Auch zwischen einem männlichen Aktmodell und einer Kunststudentin bleibt die Annäherung in der Schwebe. Karsten Wiesels erster Kurzspielfilm (nach diversen Dokumentarfilmen) verlegt den One-Night-Stand zwischen beiden in die mecklenburgische Provinz des Dörfchens „Raduhn“. Nähe scheint nur in der Ferne dieses abgelegenen Ortes möglich. Karsten Wiesels Einlassung, er habe sich in dem Kurzfilm mit der Frage beschäftigt, ob man einen jugendlichen One-Night-Stand mit dem verhinderten Techtelmechtel der beiden deutschen Staaten kurz nach der Wiedervereinigung vergleichen könne, erzeugt beim Kurzfilmvormittag des Filmforums manches Schmunzeln und ist vielleicht auch nicht ganz ernst gemeint. Gleichwohl verweist diese „Arbeitshypothese“ auf das grundsätzliche Problem von bleibender Fremde in einer mutwillig erzeugten Nähe. Ein Paradoxon, ohne dessen Erkenntnis man Liebe womöglich weder verstehen noch leben kann.
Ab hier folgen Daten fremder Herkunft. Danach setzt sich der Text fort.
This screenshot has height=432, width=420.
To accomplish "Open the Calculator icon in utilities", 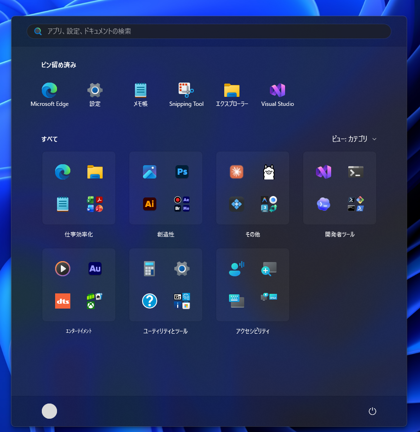I will (149, 269).
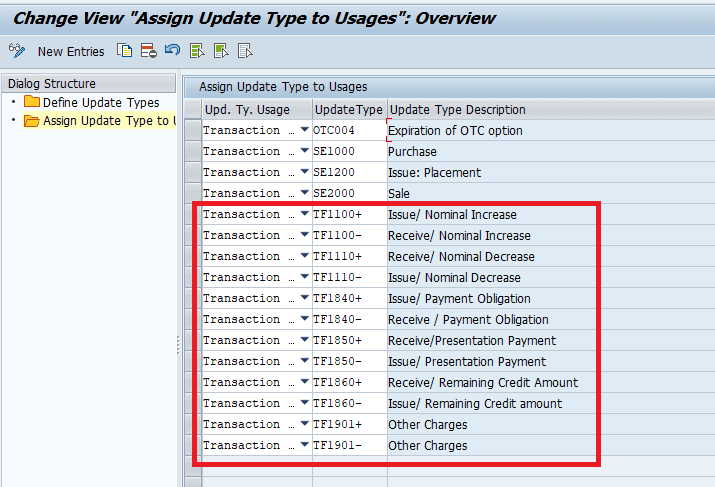
Task: Select the row marker for SE2000
Action: [192, 193]
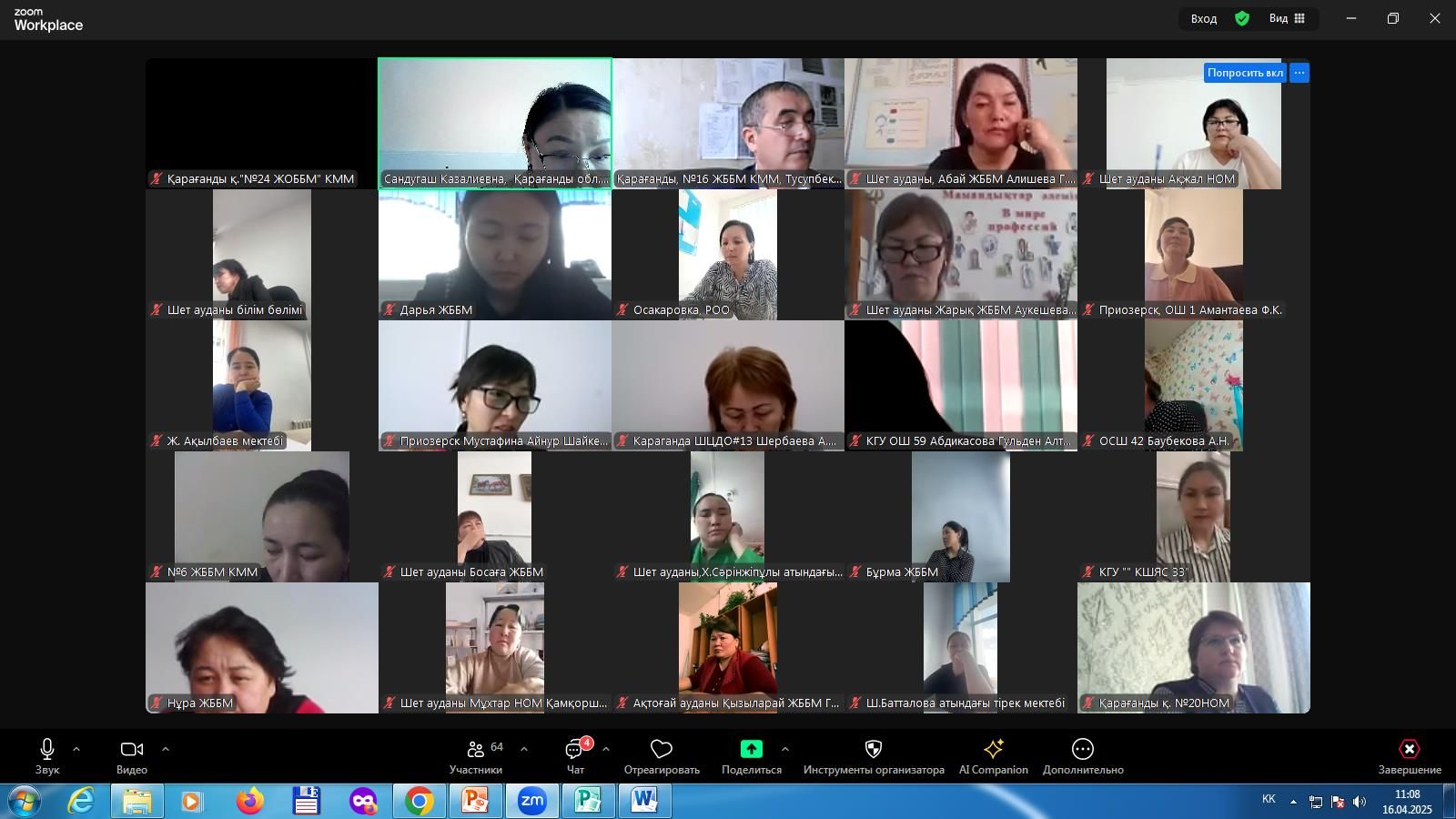
Task: Open the Participants panel icon
Action: pos(475,749)
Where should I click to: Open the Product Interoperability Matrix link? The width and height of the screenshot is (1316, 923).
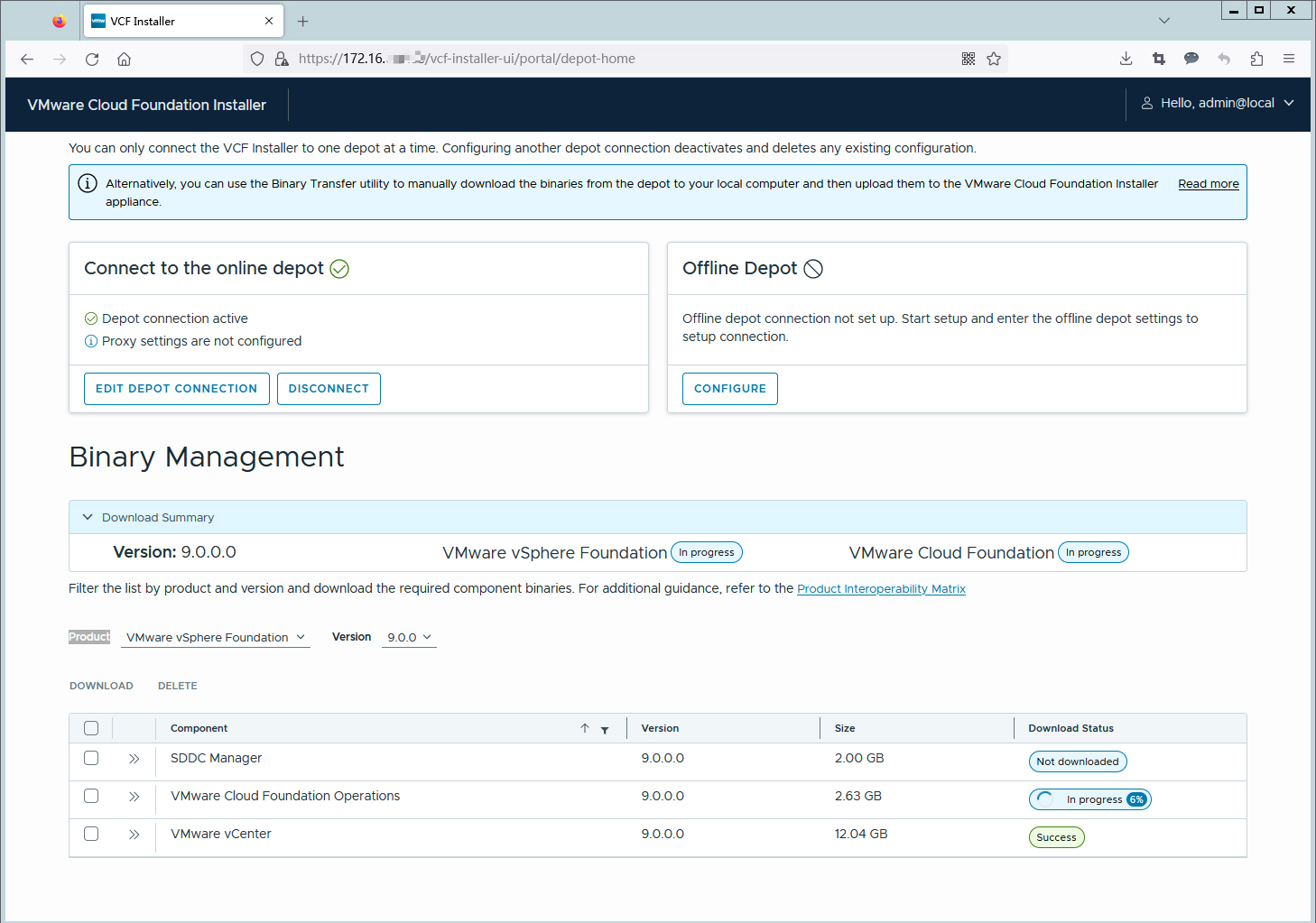tap(881, 588)
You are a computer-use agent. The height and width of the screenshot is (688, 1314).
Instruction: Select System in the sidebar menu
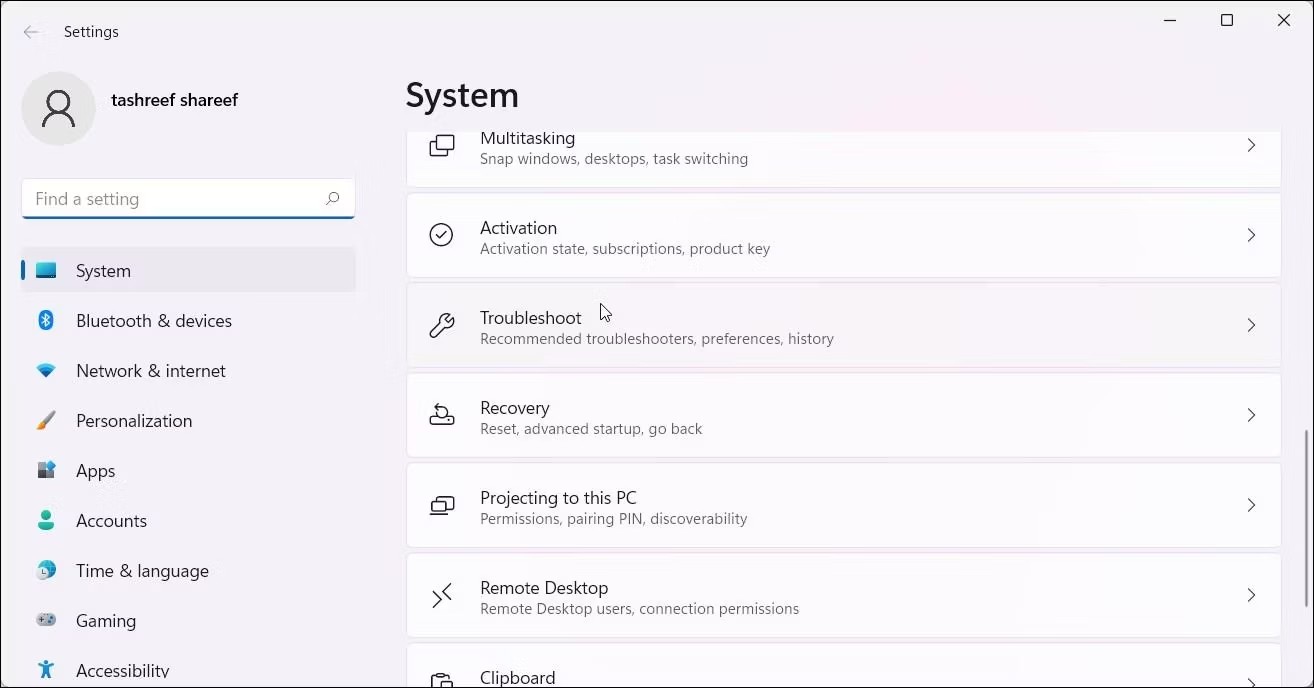pos(103,270)
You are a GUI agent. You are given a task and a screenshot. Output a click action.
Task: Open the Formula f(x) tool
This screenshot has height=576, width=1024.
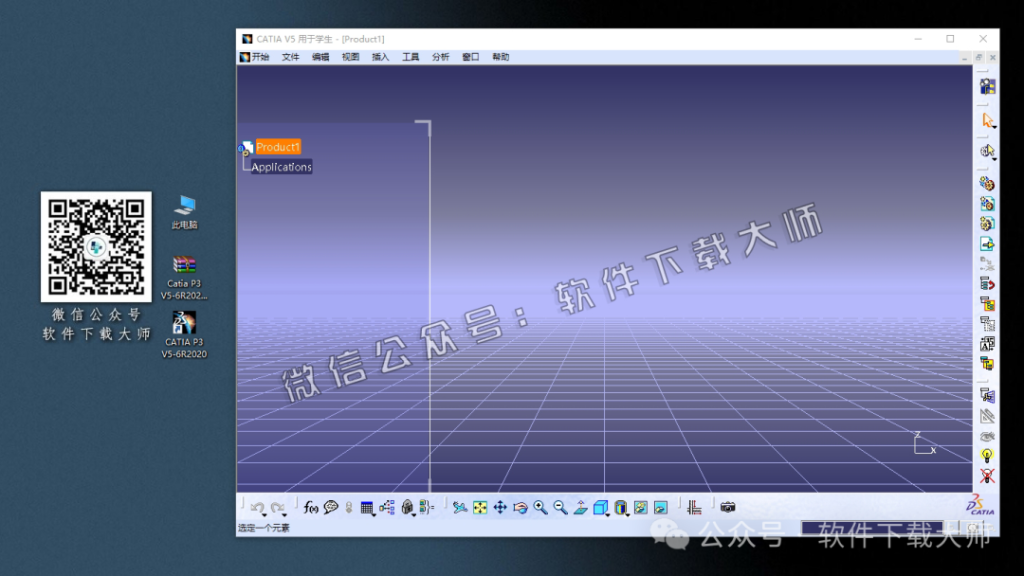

Wiesel fügt noch weitere Archetypen solchen Auszugs aus dem Paradies hinzu, etwa den Apfel, den Eva Adam reicht. Manchmal wirkt solcher Symbolismus etwas aufdringlich und konstruiert, ebenso der x-te Versuch, Erotik filmisch einzufangen, ohne Kitsch zu erzeugen.
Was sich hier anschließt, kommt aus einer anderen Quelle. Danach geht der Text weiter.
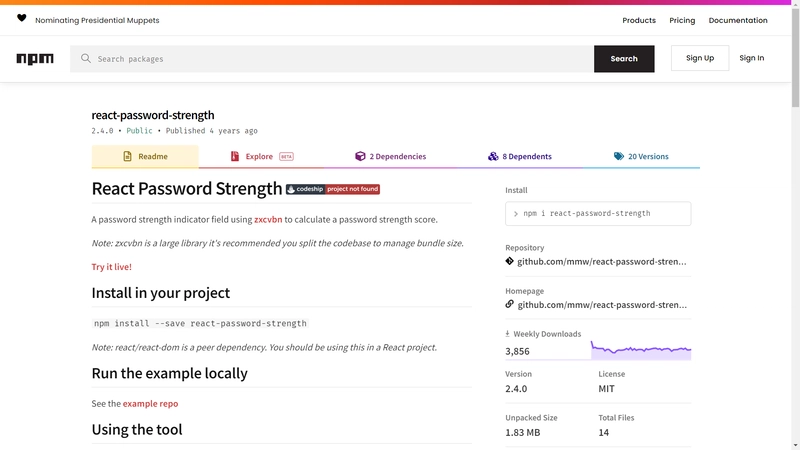
Task: Open the Products menu
Action: (639, 20)
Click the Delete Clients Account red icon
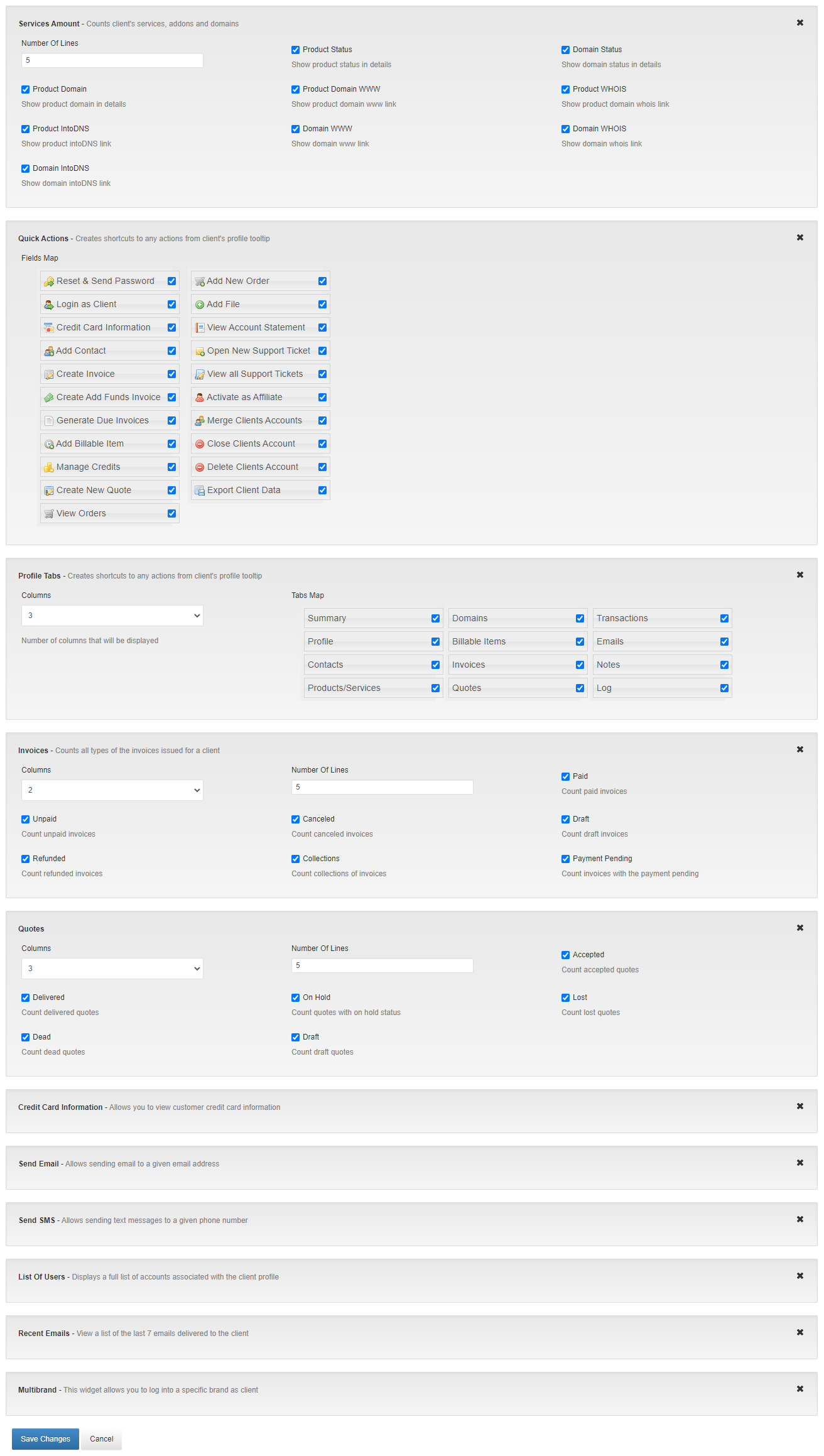Viewport: 824px width, 1456px height. [x=199, y=467]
Humoristisch nimmt das Thema Nähe vs. Distanz, Antizipation vs. Geschichte der Lübecker Jonas Rothlaender in „Das Hemd“ aufs Korn. Auf der Hochzeit des jungen Markus taucht – nicht ganz zur Freude des Bräutigams – sein Vater Walter auf. Ein Alt-68er, der dem jungen Angepassten peinlich ist, nicht nur wegen seines Feinripp-Unterhemds, das unter dem weißen Smoking-Hemd sichtbar ist. Der Vater wird flugs auf die Toilette gebeten, um sich der peinlichen Bekleidung zu entledigen. Wo es freilich noch peinlicher wird, wenn alter und junger Mann in einem Klo-Schapp in womöglich verfänglicher Situation ertappt werden könnten. Eine witzige Vater-Sohn-Geschichte, erzählt mit minimalen Mitteln, gleichwohl umso eindringlicher. Und auch eine Parabel auf den Zeitgeist, dass die Alten manchmal jünger geblieben sind als ihre Sprößlinge früh gealtert und verbürgerlicht sind.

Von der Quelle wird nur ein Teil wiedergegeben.